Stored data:
-- Opening Marker --

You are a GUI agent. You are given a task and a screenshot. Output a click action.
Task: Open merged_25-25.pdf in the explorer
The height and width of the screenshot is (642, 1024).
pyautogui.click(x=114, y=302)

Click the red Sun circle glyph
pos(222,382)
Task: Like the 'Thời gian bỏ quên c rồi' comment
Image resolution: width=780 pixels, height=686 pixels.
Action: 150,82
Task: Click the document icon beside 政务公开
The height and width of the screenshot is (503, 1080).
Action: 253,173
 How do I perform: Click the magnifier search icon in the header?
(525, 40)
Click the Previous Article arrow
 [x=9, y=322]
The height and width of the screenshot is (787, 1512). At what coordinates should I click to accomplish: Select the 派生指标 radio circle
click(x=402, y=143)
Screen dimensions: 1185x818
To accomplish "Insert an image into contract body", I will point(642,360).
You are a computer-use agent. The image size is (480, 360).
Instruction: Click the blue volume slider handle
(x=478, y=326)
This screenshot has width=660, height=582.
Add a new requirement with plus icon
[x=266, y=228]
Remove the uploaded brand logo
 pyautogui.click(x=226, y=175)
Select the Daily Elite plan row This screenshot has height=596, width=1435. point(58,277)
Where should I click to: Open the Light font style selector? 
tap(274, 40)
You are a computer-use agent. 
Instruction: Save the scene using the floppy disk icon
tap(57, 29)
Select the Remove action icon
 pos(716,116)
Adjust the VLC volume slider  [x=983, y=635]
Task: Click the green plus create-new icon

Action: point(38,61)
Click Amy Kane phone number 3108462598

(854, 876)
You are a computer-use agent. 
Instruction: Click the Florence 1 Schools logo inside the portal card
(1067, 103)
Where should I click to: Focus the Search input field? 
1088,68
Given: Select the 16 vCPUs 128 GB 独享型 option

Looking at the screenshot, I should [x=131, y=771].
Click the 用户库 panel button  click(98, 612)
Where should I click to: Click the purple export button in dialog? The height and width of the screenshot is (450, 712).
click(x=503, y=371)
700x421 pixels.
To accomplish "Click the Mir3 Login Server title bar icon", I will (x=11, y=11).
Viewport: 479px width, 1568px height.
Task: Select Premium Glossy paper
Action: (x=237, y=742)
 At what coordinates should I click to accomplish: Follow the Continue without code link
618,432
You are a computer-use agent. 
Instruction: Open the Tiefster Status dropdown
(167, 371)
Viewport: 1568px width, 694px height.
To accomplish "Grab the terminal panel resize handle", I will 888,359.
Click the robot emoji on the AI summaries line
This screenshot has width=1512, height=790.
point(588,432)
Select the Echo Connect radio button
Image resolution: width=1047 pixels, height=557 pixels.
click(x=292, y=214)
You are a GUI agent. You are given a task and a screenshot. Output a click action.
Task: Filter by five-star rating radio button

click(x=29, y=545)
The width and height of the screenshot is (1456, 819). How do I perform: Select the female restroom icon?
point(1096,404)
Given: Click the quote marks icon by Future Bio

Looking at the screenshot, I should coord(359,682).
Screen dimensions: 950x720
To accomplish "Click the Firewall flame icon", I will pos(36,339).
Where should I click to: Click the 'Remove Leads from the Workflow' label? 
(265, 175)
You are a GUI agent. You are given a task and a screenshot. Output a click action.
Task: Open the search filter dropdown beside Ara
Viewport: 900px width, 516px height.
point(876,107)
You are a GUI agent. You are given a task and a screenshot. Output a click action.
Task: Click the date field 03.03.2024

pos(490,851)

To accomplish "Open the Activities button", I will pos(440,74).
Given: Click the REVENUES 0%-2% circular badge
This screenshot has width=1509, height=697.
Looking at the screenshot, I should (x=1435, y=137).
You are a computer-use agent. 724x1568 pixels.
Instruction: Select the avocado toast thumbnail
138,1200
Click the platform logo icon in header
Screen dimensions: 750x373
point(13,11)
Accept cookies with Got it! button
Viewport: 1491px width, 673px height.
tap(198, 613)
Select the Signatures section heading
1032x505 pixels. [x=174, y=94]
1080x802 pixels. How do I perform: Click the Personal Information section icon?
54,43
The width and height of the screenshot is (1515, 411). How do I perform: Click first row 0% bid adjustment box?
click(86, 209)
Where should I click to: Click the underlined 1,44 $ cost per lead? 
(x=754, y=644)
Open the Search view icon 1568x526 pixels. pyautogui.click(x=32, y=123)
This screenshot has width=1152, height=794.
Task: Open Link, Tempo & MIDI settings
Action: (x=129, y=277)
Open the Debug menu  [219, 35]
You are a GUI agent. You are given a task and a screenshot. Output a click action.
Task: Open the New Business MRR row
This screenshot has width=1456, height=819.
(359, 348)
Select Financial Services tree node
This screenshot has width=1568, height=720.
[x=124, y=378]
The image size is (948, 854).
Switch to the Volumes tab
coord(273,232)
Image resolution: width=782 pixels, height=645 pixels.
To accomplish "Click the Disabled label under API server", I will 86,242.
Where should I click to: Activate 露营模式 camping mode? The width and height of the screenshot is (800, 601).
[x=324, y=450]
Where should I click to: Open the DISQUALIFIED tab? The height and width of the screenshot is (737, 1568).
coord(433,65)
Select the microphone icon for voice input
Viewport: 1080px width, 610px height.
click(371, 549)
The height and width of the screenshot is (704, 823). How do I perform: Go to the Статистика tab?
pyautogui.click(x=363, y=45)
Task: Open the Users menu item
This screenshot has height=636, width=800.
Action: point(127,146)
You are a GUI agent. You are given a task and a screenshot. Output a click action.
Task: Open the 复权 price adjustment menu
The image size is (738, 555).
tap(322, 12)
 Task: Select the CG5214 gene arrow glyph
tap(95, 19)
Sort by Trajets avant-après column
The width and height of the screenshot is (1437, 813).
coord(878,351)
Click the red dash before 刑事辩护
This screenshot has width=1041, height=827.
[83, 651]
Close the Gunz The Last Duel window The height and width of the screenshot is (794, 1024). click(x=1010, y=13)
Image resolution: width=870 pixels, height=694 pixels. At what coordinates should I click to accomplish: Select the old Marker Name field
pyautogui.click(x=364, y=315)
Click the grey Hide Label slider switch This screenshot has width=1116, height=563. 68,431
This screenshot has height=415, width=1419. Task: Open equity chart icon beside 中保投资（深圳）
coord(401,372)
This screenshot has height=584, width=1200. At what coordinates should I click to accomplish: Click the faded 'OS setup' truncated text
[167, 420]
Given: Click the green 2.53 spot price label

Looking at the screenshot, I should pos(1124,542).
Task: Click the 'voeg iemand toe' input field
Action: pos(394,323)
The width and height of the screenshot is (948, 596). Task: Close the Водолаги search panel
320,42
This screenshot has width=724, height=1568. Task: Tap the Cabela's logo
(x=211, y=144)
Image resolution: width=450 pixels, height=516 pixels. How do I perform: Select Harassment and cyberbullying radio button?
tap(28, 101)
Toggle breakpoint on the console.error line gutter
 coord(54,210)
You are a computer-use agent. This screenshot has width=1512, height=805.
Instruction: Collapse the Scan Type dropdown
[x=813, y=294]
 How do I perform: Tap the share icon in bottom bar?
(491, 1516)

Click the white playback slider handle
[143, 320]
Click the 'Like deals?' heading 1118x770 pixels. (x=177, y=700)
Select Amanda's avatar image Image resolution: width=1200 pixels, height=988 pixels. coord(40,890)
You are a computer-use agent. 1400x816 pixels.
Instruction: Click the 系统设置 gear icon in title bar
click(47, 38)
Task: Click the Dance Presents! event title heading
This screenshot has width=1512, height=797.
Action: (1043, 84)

-- Closing Marker --

→ What the task requires:
Go through the records and repeat each one exactly as written.

→ Written solution:
You are a GUI agent. You are given a task and a screenshot. Output a click action.
Task: Open merged_25-25.pdf in the explorer
The height and width of the screenshot is (642, 1024).
pyautogui.click(x=114, y=302)

Click the red Sun circle glyph
pos(222,382)
Task: Like the 'Thời gian bỏ quên c rồi' comment
Image resolution: width=780 pixels, height=686 pixels.
Action: 150,82
Task: Click the document icon beside 政务公开
The height and width of the screenshot is (503, 1080).
Action: 253,173
 How do I perform: Click the magnifier search icon in the header?
(525, 40)
Click the Previous Article arrow
 [x=9, y=322]
The height and width of the screenshot is (787, 1512). At what coordinates should I click to accomplish: Select the 派生指标 radio circle
click(x=402, y=143)
Screen dimensions: 1185x818
To accomplish "Insert an image into contract body", I will point(642,360).
You are a computer-use agent. The image size is (480, 360).
Instruction: Click the blue volume slider handle
(x=478, y=326)
This screenshot has width=660, height=582.
Add a new requirement with plus icon
[x=266, y=228]
Remove the uploaded brand logo
 pyautogui.click(x=226, y=175)
Select the Daily Elite plan row This screenshot has height=596, width=1435. point(58,277)
Where should I click to: Open the Light font style selector? 
tap(274, 40)
You are a computer-use agent. 
Instruction: Save the scene using the floppy disk icon
tap(57, 29)
Select the Remove action icon
 pos(716,116)
Adjust the VLC volume slider  [x=983, y=635]
Task: Click the green plus create-new icon

Action: point(38,61)
Click Amy Kane phone number 3108462598

(854, 876)
You are a computer-use agent. 
Instruction: Click the Florence 1 Schools logo inside the portal card
(1067, 103)
Where should I click to: Focus the Search input field? 
1088,68
Given: Select the 16 vCPUs 128 GB 独享型 option

Looking at the screenshot, I should [x=131, y=771].
Click the 用户库 panel button  click(98, 612)
Where should I click to: Click the purple export button in dialog? The height and width of the screenshot is (450, 712).
click(x=503, y=371)
700x421 pixels.
To accomplish "Click the Mir3 Login Server title bar icon", I will (x=11, y=11).
Viewport: 479px width, 1568px height.
Task: Select Premium Glossy paper
Action: (x=237, y=742)
 At what coordinates should I click to accomplish: Follow the Continue without code link
618,432
You are a computer-use agent. 
Instruction: Open the Tiefster Status dropdown
(167, 371)
Viewport: 1568px width, 694px height.
To accomplish "Grab the terminal panel resize handle", I will 888,359.
Click the robot emoji on the AI summaries line
This screenshot has width=1512, height=790.
point(588,432)
Select the Echo Connect radio button
Image resolution: width=1047 pixels, height=557 pixels.
click(x=292, y=214)
You are a GUI agent. You are given a task and a screenshot. Output a click action.
Task: Filter by five-star rating radio button

click(x=29, y=545)
The width and height of the screenshot is (1456, 819). How do I perform: Select the female restroom icon?
point(1096,404)
Given: Click the quote marks icon by Future Bio

Looking at the screenshot, I should coord(359,682).
Screen dimensions: 950x720
To accomplish "Click the Firewall flame icon", I will pos(36,339).
Where should I click to: Click the 'Remove Leads from the Workflow' label? 
(265, 175)
You are a GUI agent. You are given a task and a screenshot. Output a click action.
Task: Open the search filter dropdown beside Ara
Viewport: 900px width, 516px height.
point(876,107)
You are a GUI agent. You are given a task and a screenshot. Output a click action.
Task: Click the date field 03.03.2024

pos(490,851)

To accomplish "Open the Activities button", I will pos(440,74).
Given: Click the REVENUES 0%-2% circular badge
This screenshot has width=1509, height=697.
Looking at the screenshot, I should (x=1435, y=137).
You are a computer-use agent. 724x1568 pixels.
Instruction: Select the avocado toast thumbnail
138,1200
Click the platform logo icon in header
Screen dimensions: 750x373
point(13,11)
Accept cookies with Got it! button
Viewport: 1491px width, 673px height.
tap(198, 613)
Select the Signatures section heading
1032x505 pixels. [x=174, y=94]
1080x802 pixels. How do I perform: Click the Personal Information section icon?
54,43
The width and height of the screenshot is (1515, 411). How do I perform: Click first row 0% bid adjustment box?
click(86, 209)
Where should I click to: Click the underlined 1,44 $ cost per lead? 
(x=754, y=644)
Open the Search view icon 1568x526 pixels. pyautogui.click(x=32, y=123)
This screenshot has width=1152, height=794.
Task: Open Link, Tempo & MIDI settings
Action: (x=129, y=277)
Open the Debug menu  [219, 35]
You are a GUI agent. You are given a task and a screenshot. Output a click action.
Task: Open the New Business MRR row
This screenshot has width=1456, height=819.
(359, 348)
Select Financial Services tree node
This screenshot has width=1568, height=720.
[x=124, y=378]
The image size is (948, 854).
Switch to the Volumes tab
coord(273,232)
Image resolution: width=782 pixels, height=645 pixels.
To accomplish "Click the Disabled label under API server", I will 86,242.
Where should I click to: Activate 露营模式 camping mode? The width and height of the screenshot is (800, 601).
[x=324, y=450]
Where should I click to: Open the DISQUALIFIED tab? The height and width of the screenshot is (737, 1568).
coord(433,65)
Select the microphone icon for voice input
Viewport: 1080px width, 610px height.
click(371, 549)
The height and width of the screenshot is (704, 823). How do I perform: Go to the Статистика tab?
pyautogui.click(x=363, y=45)
Task: Open the Users menu item
This screenshot has height=636, width=800.
Action: point(127,146)
You are a GUI agent. You are given a task and a screenshot. Output a click action.
Task: Open the 复权 price adjustment menu
The image size is (738, 555).
tap(322, 12)
 Task: Select the CG5214 gene arrow glyph
tap(95, 19)
Sort by Trajets avant-après column
The width and height of the screenshot is (1437, 813).
coord(878,351)
Click the red dash before 刑事辩护
This screenshot has width=1041, height=827.
[83, 651]
Close the Gunz The Last Duel window The height and width of the screenshot is (794, 1024). click(x=1010, y=13)
Image resolution: width=870 pixels, height=694 pixels. At what coordinates should I click to accomplish: Select the old Marker Name field
pyautogui.click(x=364, y=315)
Click the grey Hide Label slider switch This screenshot has width=1116, height=563. 68,431
This screenshot has height=415, width=1419. Task: Open equity chart icon beside 中保投资（深圳）
coord(401,372)
This screenshot has height=584, width=1200. At what coordinates should I click to accomplish: Click the faded 'OS setup' truncated text
[167, 420]
Given: Click the green 2.53 spot price label

Looking at the screenshot, I should pos(1124,542).
Task: Click the 'voeg iemand toe' input field
Action: pos(394,323)
The width and height of the screenshot is (948, 596). Task: Close the Водолаги search panel
320,42
This screenshot has width=724, height=1568. Task: Tap the Cabela's logo
(x=211, y=144)
Image resolution: width=450 pixels, height=516 pixels. How do I perform: Select Harassment and cyberbullying radio button?
tap(28, 101)
Toggle breakpoint on the console.error line gutter
 coord(54,210)
You are a computer-use agent. This screenshot has width=1512, height=805.
Instruction: Collapse the Scan Type dropdown
[x=813, y=294]
 How do I perform: Tap the share icon in bottom bar?
(491, 1516)

Click the white playback slider handle
[143, 320]
Click the 'Like deals?' heading 1118x770 pixels. (x=177, y=700)
Select Amanda's avatar image Image resolution: width=1200 pixels, height=988 pixels. coord(40,890)
You are a computer-use agent. 1400x816 pixels.
Instruction: Click the 系统设置 gear icon in title bar
click(47, 38)
Task: Click the Dance Presents! event title heading
This screenshot has width=1512, height=797.
Action: (1043, 84)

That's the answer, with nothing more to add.